Thursday, November 15, 2007

CNU: 2007 London Transport Summit (Day 2--Afternoon)

During the afternoon of the second day we listened to several excellent presentations.

Lucinda Gibson (VP, Smart Mobility) gave a fascinating and insightful look into the world of traffic modelling. This realm is often looked on with some scepticism by new urbanists and smart growth advocates because model results rarely back up there experience of mixed use and compact development advantages. Lucinda described the reasons for model failure; these can be placed in two categories, both of which are common place. Firstly the purposeful distortion of models where they are deliberately skewed to meet political agendas, this can be readily done by giving model variables unrealistic values in a subtle but systematic way. Secondly, the real errors of models that do not capture the traffic system accurately. In terms of demand there are a whole range of factors which would likely reduce the outcome, from increasing oil prices, climate change legislation and increasing environmental awareness, whilst these cannot reasonably be included in a model they should be factored in to analysis of the model and appreciated as downward factors that increase the likelihood of lower ranges of traffic. This talk was fascinating to me and i`m sure that anyone working against highway extension would do well to heed Lucinda's advice and look carefully at the traffic model both in terms of its values and how they where derived and any significant exclusions.

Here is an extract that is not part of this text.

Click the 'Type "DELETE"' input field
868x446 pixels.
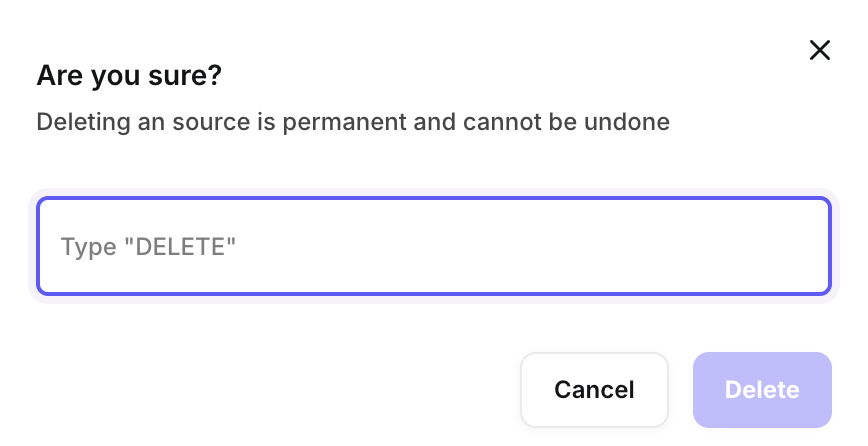tap(433, 246)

Yodan Rofe (Professor, Ben-Gurion University of the Negev) then gave a talk on the use of urban Boulevards as an alternative to urban motorways (highways). Yodan made a powerful case for the use of pedestrian realm as the new urban paradigm. In the case of an urban Boulevard street life is encouraged by having wide pavements and then some parking and a slow moving access street, after this is a broad tree planted area bordering the central through traffic lanes which contain high speed vehicles. Studies have found that this combination of barriers between pedestrians and the fast moving traffic is sufficient to make development along boulevards possible. This is in stark contrast to current motorways (highways) running through cities which are often at different levels and protected by barriers and fencing. Motorways currently offer no accommodation between place and transport function, they are human repelling and street life destroying. The quantity of recoverable urban highways is vast.


Jacky Grimshaw (VP, CNT), Norman Garrick (Associate Prof. UCONN)and Hank Dittmar (CE, Prince's Foundation) then spoke about the reasoning behind LEED-ND. The case was made, and quite convincingly, that buildings rated in isolation of there context risk failing the sustainability challenge. For example a company moving out of a high density mixed use urban setting into a low density single use suburban setting is almost certainly going to force part of its workforce off mass transit and into there cars. Journeys and emissions will increase, and the true advantage of a LEED-Platinum building may be in doubt; greater emissions in the transport/building total are likely even if the old building was relatively inefficient. There where a variety of data used in these presentations but with some overlap, Kenworthy's data which is well known was used, but other data which addressed some critiques of the aforementioned data set where also presented. Among the more striking correlations found was presented by Norman Garrick who showed a phenomenally tight match between year of incorporation of US cities and road fatalaties!